With the rule, the Biden administration has “announced their intentions that doctors comply with search warrants related to abortion at their peril. And that’s such an abuse of law. It was never meant to result in such a thing. Congress never said that abortion has some sort of special protection under HIPAA,” Severino said.

Ethics and Public Policy Center fellow Kniffin takes issue with the rule, noting that state attorneys general will likely sue as their ability to conduct law enforcement will be compromised.

“HHS claims that HIPAA forbids hospitals from simply complying with a court-issued subpoena.
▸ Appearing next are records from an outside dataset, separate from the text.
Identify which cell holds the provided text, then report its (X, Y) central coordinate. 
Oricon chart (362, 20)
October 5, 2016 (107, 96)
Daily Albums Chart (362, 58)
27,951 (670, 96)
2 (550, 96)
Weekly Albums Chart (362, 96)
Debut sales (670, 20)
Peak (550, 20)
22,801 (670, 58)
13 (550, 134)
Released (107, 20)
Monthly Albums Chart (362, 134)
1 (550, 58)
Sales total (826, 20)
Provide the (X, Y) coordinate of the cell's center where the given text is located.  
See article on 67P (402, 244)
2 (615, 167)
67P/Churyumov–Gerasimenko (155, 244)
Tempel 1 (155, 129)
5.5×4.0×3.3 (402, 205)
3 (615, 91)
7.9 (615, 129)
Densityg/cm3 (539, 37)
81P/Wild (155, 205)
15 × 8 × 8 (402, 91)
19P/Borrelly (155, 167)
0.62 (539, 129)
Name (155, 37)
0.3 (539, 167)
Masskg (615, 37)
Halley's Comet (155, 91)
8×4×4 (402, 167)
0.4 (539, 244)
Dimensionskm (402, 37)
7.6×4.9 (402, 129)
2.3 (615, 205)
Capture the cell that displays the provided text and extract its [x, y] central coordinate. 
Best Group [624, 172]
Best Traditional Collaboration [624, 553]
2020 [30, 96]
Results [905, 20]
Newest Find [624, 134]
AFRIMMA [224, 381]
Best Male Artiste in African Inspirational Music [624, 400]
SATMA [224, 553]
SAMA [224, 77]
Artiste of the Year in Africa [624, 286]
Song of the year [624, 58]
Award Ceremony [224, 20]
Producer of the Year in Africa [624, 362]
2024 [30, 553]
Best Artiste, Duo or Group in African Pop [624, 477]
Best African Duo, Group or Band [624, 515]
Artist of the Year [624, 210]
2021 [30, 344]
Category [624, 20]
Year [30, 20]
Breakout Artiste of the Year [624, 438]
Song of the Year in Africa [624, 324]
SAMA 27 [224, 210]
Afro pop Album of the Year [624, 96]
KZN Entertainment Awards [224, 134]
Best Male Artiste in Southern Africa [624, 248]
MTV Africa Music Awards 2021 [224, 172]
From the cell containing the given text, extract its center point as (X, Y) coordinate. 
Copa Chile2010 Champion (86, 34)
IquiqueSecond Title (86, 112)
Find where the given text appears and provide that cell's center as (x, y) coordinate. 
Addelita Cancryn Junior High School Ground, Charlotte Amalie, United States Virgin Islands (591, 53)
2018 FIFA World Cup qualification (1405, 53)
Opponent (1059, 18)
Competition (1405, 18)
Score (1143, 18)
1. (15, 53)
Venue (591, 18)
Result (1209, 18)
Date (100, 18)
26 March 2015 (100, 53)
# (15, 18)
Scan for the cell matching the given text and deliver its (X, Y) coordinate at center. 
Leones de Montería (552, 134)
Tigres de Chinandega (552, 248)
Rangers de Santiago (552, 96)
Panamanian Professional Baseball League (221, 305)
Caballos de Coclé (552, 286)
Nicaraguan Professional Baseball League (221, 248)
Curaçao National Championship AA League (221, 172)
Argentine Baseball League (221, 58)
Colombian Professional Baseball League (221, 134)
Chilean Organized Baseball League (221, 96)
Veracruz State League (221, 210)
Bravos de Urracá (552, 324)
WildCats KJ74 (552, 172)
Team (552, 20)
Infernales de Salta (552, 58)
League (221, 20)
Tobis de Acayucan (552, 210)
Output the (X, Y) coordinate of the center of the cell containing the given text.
According to HHS, law enforcement must first sit down and convince the doctor that the health care in question was illegal,” said Kniffin, who was an attorney in the Civil Rights Division of the Department of Justice in the George W. Bush and Barack Obama administrations.

“To force law enforcement to navigate additional hurdles is strange.”

However, Jodi Daniel, a partner at Crowell & Moring LLP, said the OCR noted in the rule that law enforcement can be held criminally liable for violations.

And while she wouldn’t rule out legal challenges to the rule, she said the OCR “acted within its authority and was careful in the policy decisions it made to be able to withstand such a challenge.”